Jacobo Bielak and his colleague David O’Hallaron of Carnegie Mellon University lead the Quake Project, a large collaborative research team that uses sophisticated computational methods to create realistic 3D models of earthquakes. In collaboration with the Southern California Earthquake Center (SCEC), their work aims to provide information that will result in seismic provisions in building codes that will ensure the safest possible structures at reasonable cost.
In November 2006, the Quake team won the HPC Analytics Challenge Award at SC06 in Tampa for “Hercules” — software that coordinates all the stages of large-scale earthquake simulation, from problem definition to final visualization. With this unified framework, all tasks — building a software mesh that subdivides the quake region, partitioning the job among hundreds or thousands of processors, the simulation itself, and visualizing results — are performed in place on the XT3. Relying on software called PDIO developed by PSC staff (see p. 35), Hercules can visualize results in real time as a simulation is running.
This graphic shows the displacement from soil vibration in a Hercules run (above) compared to the same region from a TeraShake run (below).

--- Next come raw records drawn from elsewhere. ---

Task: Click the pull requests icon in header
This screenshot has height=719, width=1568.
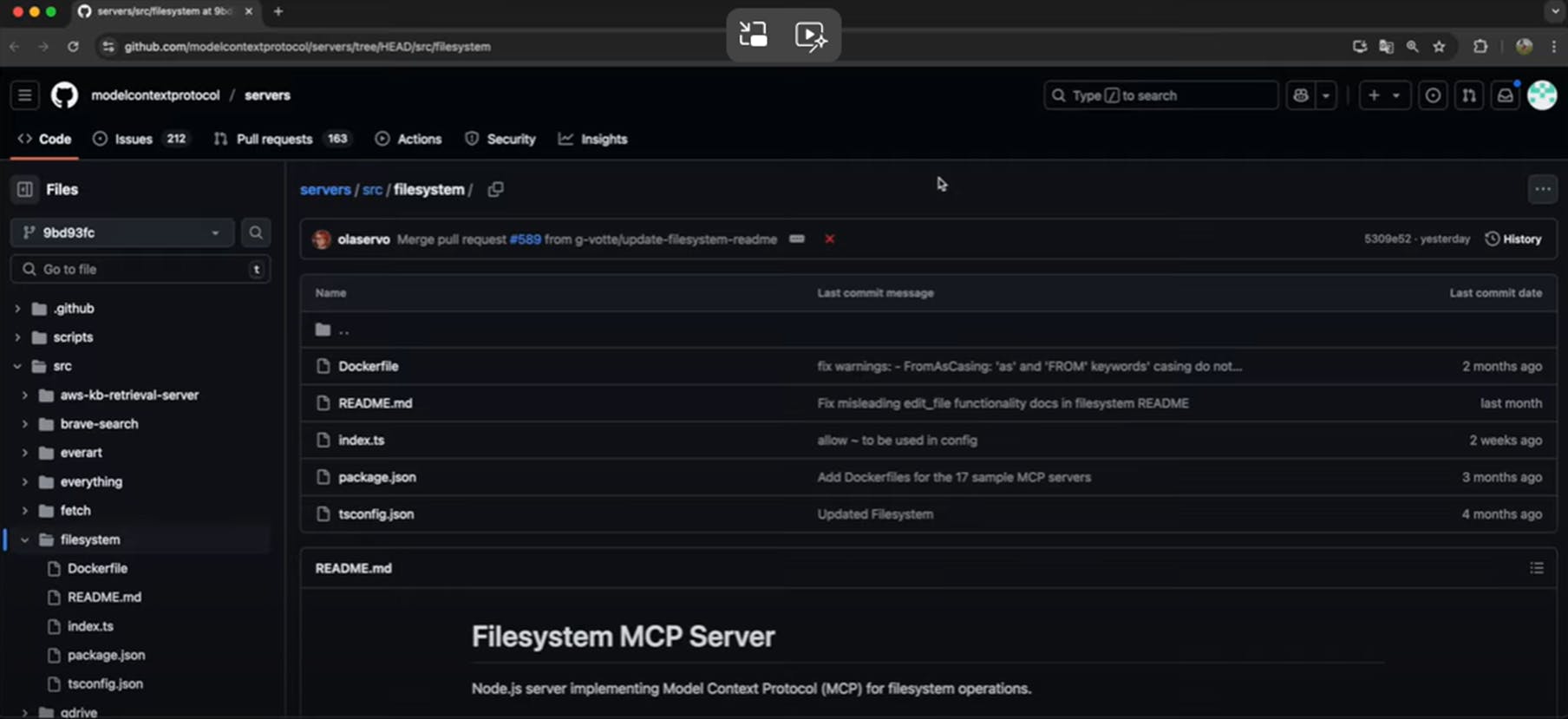Action: pyautogui.click(x=1469, y=95)
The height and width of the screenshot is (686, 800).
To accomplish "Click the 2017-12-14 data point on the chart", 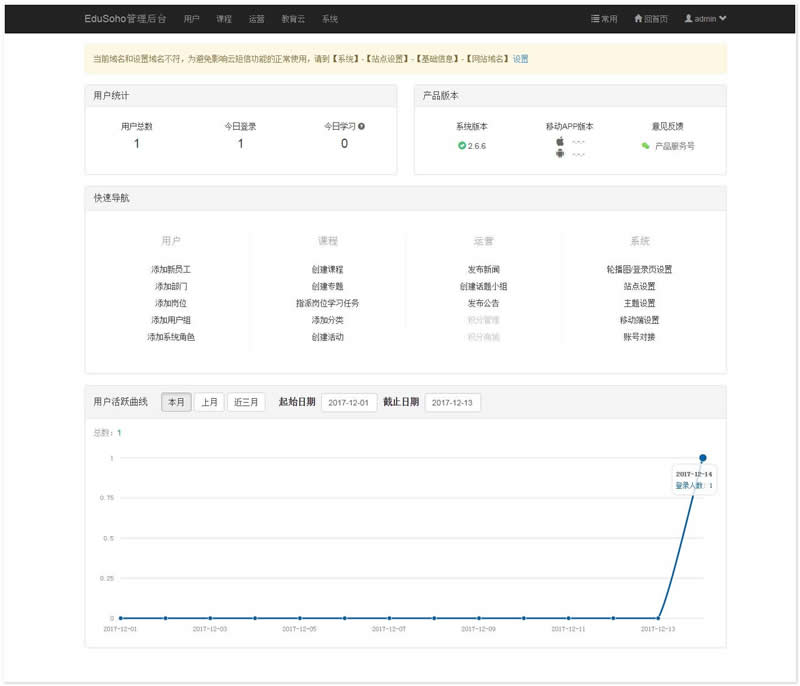I will point(703,458).
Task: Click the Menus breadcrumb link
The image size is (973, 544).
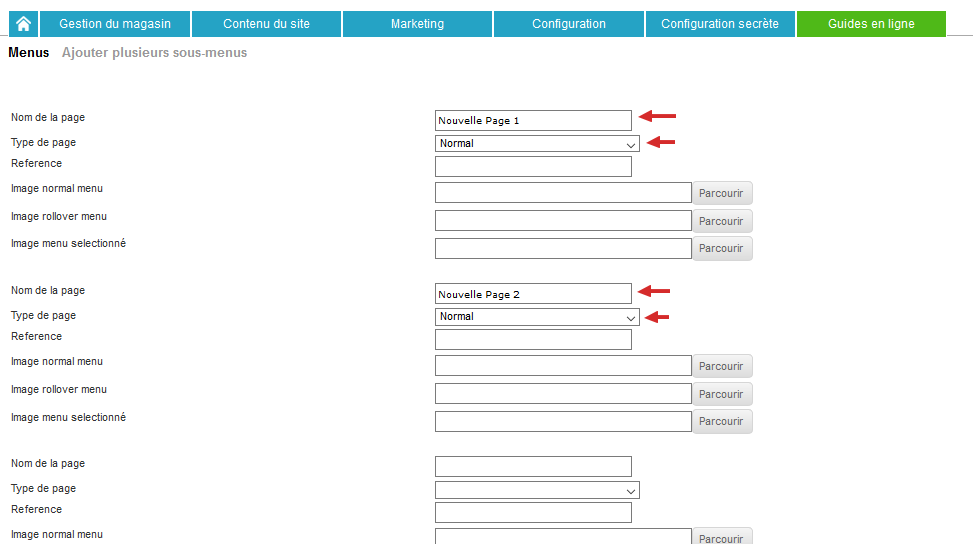Action: pyautogui.click(x=29, y=53)
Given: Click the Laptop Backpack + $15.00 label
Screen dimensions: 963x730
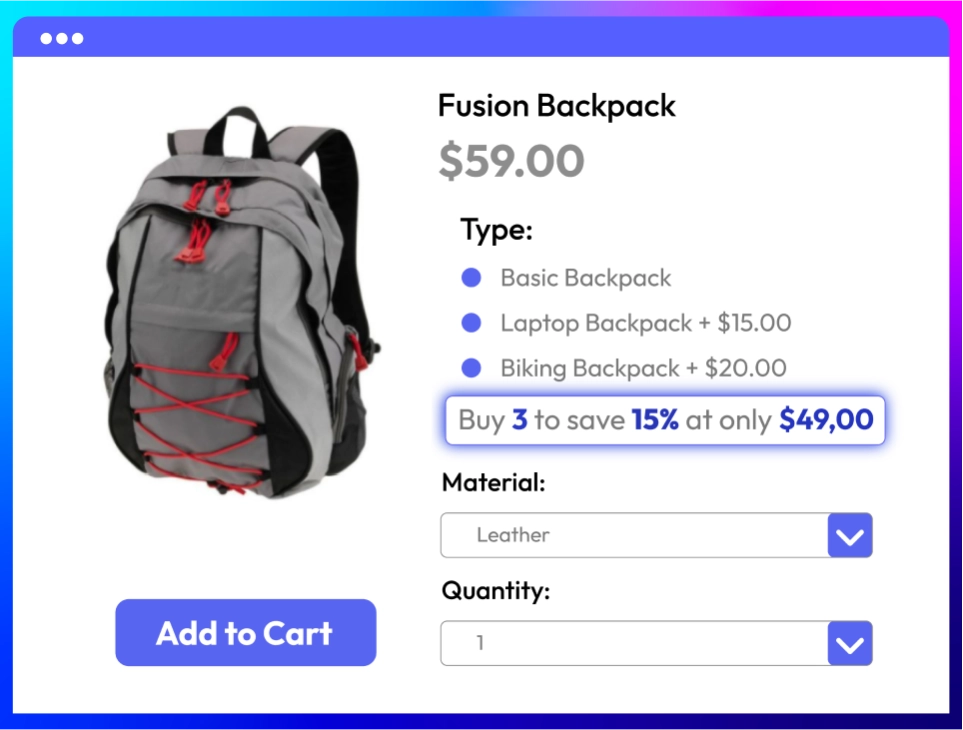Looking at the screenshot, I should pos(646,324).
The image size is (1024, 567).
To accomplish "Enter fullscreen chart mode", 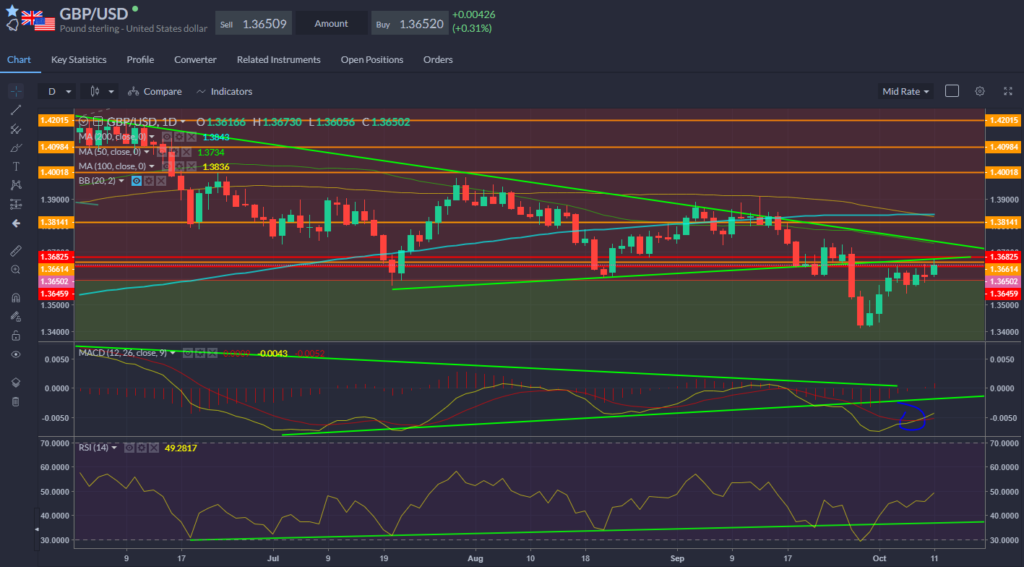I will pos(1006,91).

In 2007, PSC worked with the Quake group and SCEC to develop tools that compare results between Hercules and TeraShake, earthquake simulation software developed at SCEC using a technique that differs from Hercules. To show how and why results from the two programs vary is important for validation of the models. It requires sophisticated statistical tools, which PSC scientist Joel Welling has developed, along with a comparison viewing capability provided by PSC’s Kent Eschenberg, and a new Quake reader for ParaView optimized for their files.
The top two planes of this display, developed by Welling, show a “phase mismatch” and an “envelope mismatch” between two simulations, while the third plane represents a difference between the first two planes. “Joel Welling’s statistical comparison toolset,” says Bielak, “provides an outstanding means for assessing the quality of our seismic synthetic datasets against actual earthquake records and for comparing results from different simulation techniques. It greatly facilitates our verification and validation efforts.”

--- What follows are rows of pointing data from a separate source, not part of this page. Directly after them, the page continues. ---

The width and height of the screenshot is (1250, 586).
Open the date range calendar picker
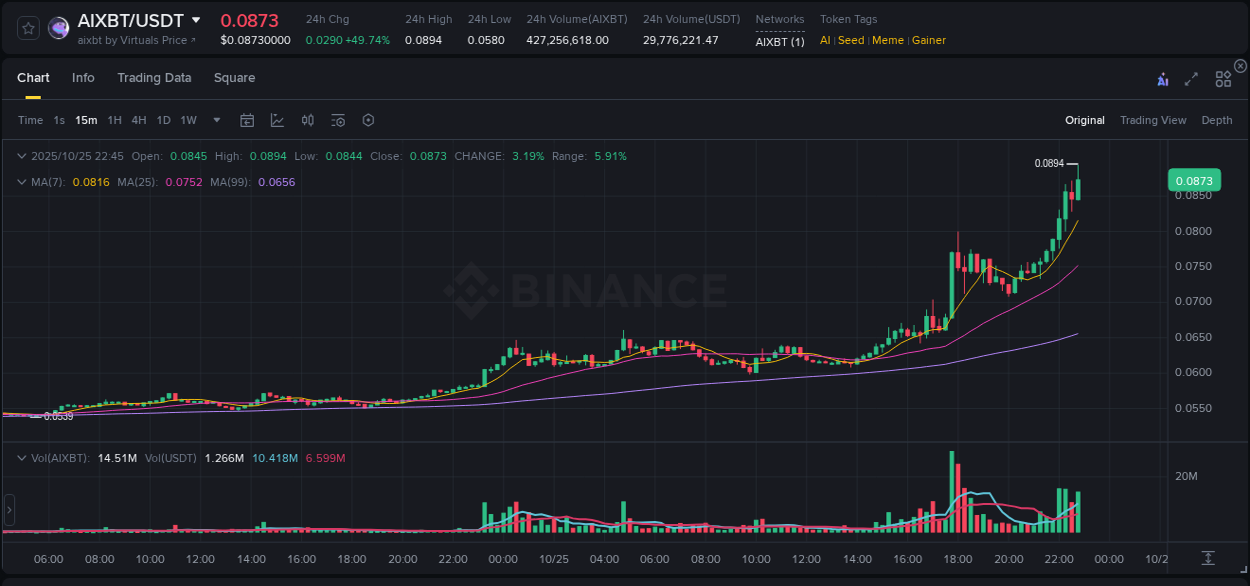(247, 120)
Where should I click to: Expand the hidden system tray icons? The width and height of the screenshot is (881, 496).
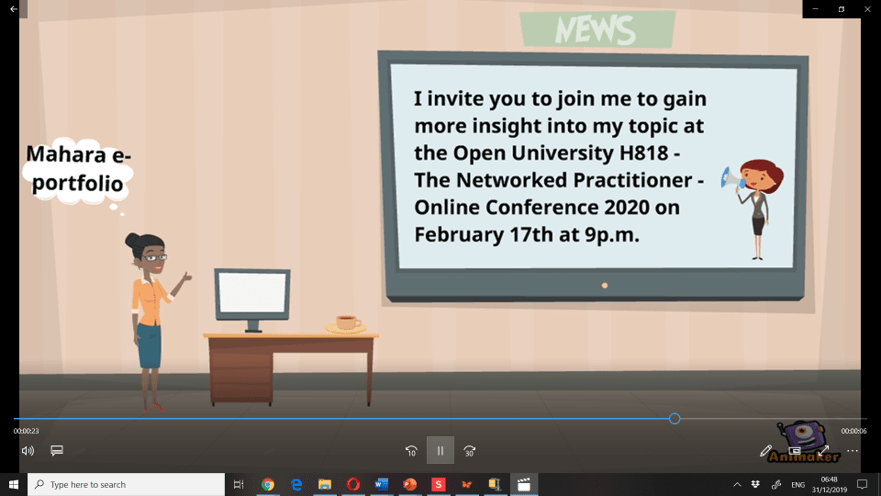[x=737, y=484]
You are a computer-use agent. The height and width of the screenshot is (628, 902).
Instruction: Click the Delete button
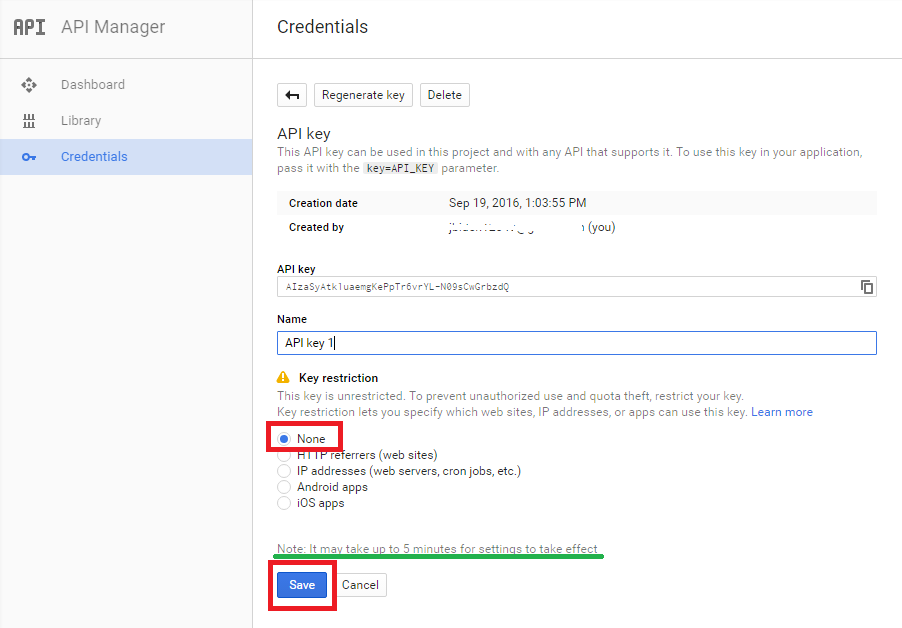(x=444, y=95)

Aortic Arch Flow through the aortic arch and branching into the brachiocephalic, carotid and other downstream arteries, showing flow velocity (increasing from blue to red).
To model blood flow interactions in different regions of the human cardiovascular system is the goal of research led by George Karniadakis and Leopold Grinberg of Brown University. Their applied mathematics group at Brown, the CRUNCH group, develops algorithms, visualization methods and parallel software for simulations in fluid mechanics. They aim to establish a biomechanics gateway on the TeraGrid with the arterial tree as a simulation framework for research in hemodynamics, disease and drug delivery.
To solve the very complex 3D flow problems of the arterial tree — complicated by many branches and outlets — Grinberg uses NekTar, a program developed at Brown, applied to realistic 3D geometry of the arterial system reconstructed from MRI. Grinberg demonstrated remote visualization with NekTar at SC06 in Tampa. Using PDIO, developed at PSC, to stream data from PSC’s XT3 to a remote desktop computer led to a 100- fold speedup in display, compared to the standard data-transfer technique. Such interactive visualizations are a convenient way to present results of blood-flow simulations to doctors.
PSC consultants collaborated with Grinberg to help in visualizing fast solution of NekTar simulations, which can involve as many as a billion degrees of freedom and produce up to 1.5 terabytes of data per run. Recent PSC optimizations reduce the overall data volume by more than 80-percent while preserving resolution of the visualization. “With these improvements,” says Grinberg, “what would take two hours takes only seconds.”